Dans la confrontation entre Syriza et les puissances de la vieille Europe, un premier acte vient de s’achever le 20 février, avec l’annonce de l’accord signé entre le gouvernement grec et l’Eurogroupe.
Résultat d’un ignoble chantage, cet accord constitue clairement une défaite politique pour les forces antilibérales et anticapitalistes de toute l’Europe. Sous couvert de prolonger l’« aide financière » à la Grèce pour les quatre mois à venir, il maintient le règne de la troïka (rebaptisée pour l’occasion « institutions »), interdit au gouvernement grec toute mesure unilatérale, autant dire toute indépendance politique, et l’engage à rembourser intégralement la dette. Il aura donc fallu moins d’un mois pour qu’apparaissent en pleine lumière les obstacles contre lesquels butera immanquablement tout gouvernement prétendant rompre avec l’austérité, même sur la base d’un programme minimal, et les limites d’une orientation stratégique fondée sur un tête-à-tête avec les institutions du capital.
Une cage d’acier néolibérale
Pour ces dernières, il ne s’agissait donc nullement de négocier quoi que ce soit avec les représentants fraîchement élus du peuple grec mais d’écraser dans l’œuf toute velléité d’autonomie à l’égard du carcan imposé par l’Union européenne, de faire rendre gorge préventivement à un gouvernement affichant son refus des diktats austéritaires. L’appartenance à la zone euro est apparue pour ce qu’elle est : une cage d’acier néolibérale. Juncker n’a-t-il d’ailleurs pas affirmé récemment : « il ne peut y avoir de choix démocratique contre les traités européens » ? Que l’Union européenne et l’euro ne soient pas responsables de tous les maux frappant les travailleurs, en Grèce comme ailleurs, ne signifie en rien qu’ils ne constituent pas des verrous décisifs pour toute expérience de transformation sociale.
C’est ce qu’ont fait valoir les représentants de la gauche de Syriza, défendant une stratégie de confrontation avec les institutions européennes et les créanciers. Sur la base de son opposition à l’accord signé par le gouvernement, la Plateforme de gauche semble d’ailleurs avoir accru son audience dans les instances du parti et le groupe parlementaire. Cette opposition est décisive car, si le gouvernement reste plus que jamais soutenu par le peuple grec (d’après les sondages effectués depuis le 20 février), son crédit risque de s’effriter à mesure que s’approfondira dans les prochains mois la contradiction entre les mesures d’urgence mises en avant durant la campagne et l’acceptation du cadre européen de négociations, qui exclut toute politique au service des travailleurs et des populations.

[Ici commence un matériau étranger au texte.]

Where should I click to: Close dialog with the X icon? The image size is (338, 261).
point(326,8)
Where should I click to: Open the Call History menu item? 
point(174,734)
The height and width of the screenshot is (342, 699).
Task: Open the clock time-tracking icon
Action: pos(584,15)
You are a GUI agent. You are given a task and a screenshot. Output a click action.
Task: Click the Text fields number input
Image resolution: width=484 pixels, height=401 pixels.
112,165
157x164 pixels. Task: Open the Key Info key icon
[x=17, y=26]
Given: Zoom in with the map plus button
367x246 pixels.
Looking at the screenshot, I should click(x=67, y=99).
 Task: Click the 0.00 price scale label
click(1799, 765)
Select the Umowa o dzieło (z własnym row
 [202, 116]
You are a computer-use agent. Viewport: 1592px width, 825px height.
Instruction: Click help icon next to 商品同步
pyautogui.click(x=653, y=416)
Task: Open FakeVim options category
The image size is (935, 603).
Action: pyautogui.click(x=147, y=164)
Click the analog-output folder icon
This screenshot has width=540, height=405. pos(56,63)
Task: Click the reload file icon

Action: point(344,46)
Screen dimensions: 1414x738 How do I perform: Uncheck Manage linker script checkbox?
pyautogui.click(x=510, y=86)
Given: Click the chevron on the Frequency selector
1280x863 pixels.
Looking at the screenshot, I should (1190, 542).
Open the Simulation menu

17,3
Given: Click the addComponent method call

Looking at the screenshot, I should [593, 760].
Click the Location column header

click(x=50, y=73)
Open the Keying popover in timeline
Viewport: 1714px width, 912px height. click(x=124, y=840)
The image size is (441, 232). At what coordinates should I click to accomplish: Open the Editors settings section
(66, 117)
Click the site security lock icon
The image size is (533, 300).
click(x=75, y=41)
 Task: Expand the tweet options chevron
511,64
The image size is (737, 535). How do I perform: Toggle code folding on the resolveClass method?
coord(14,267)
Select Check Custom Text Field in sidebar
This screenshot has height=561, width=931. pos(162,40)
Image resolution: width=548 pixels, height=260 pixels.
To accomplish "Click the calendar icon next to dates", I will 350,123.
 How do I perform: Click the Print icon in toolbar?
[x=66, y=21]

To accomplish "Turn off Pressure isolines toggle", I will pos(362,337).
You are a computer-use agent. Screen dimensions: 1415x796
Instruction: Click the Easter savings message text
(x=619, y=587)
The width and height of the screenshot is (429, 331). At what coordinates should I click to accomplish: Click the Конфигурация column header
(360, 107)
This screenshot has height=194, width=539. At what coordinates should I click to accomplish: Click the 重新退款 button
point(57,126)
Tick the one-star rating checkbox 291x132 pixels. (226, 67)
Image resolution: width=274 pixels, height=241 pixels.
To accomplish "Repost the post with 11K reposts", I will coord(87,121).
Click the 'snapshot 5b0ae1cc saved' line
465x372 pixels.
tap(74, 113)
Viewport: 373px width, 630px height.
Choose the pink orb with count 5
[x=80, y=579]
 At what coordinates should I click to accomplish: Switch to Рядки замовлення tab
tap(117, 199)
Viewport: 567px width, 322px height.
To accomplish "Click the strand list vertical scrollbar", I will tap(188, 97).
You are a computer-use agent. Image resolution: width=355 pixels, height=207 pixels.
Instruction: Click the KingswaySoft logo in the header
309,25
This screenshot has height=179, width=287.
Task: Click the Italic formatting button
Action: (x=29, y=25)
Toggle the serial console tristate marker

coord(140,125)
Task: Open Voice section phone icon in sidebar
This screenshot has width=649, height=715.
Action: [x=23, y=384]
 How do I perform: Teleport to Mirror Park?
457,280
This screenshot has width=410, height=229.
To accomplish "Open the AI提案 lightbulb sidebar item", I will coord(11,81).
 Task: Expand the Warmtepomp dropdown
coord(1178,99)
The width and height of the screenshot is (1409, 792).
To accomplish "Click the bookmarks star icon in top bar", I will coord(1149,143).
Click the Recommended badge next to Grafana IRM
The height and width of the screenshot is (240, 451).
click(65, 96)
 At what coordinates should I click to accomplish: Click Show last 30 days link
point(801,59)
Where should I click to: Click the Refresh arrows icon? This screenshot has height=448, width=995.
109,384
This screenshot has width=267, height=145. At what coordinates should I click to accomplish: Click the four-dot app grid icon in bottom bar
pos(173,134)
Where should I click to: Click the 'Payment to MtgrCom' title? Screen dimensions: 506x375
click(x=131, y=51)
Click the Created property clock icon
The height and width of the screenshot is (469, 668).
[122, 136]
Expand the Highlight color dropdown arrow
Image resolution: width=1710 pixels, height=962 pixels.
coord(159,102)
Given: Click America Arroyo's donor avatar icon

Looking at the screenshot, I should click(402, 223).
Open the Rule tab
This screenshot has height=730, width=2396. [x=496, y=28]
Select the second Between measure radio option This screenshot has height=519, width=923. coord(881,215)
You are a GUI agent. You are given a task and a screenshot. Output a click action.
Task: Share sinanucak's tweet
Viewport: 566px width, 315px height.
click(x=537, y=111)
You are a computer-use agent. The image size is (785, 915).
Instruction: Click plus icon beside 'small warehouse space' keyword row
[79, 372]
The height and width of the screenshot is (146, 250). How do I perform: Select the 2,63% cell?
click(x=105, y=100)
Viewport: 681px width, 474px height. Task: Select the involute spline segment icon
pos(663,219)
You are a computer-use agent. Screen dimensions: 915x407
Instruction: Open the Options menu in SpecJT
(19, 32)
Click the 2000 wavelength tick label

Dire les choses telles qu’elles sont
L’exercice d’auto-persuasion collective auquel s’est livré Tsipras, affirmant avoir « gagné une bataille », paraît fonctionner pour l’instant, mais son efficacité se heurtera rapidement à l’épreuve des faits. Le peuple grec risque fort de se détourner de Syriza si le parti ne respecte pas ses engagements électoraux, plongeant le pays dans une nouvelle crise politique, avec le risque – assumé implicitement par l’Union européenne, mais aussi par les gouvernements français et allemand – qu’Aube dorée apparaisse alors comme l’unique alternative à l’austérité. Seule la mobilisation populaire est capable de contraindre le gouvernement à engager une épreuve de force avec le capital et ses institutions, au niveau national et européen.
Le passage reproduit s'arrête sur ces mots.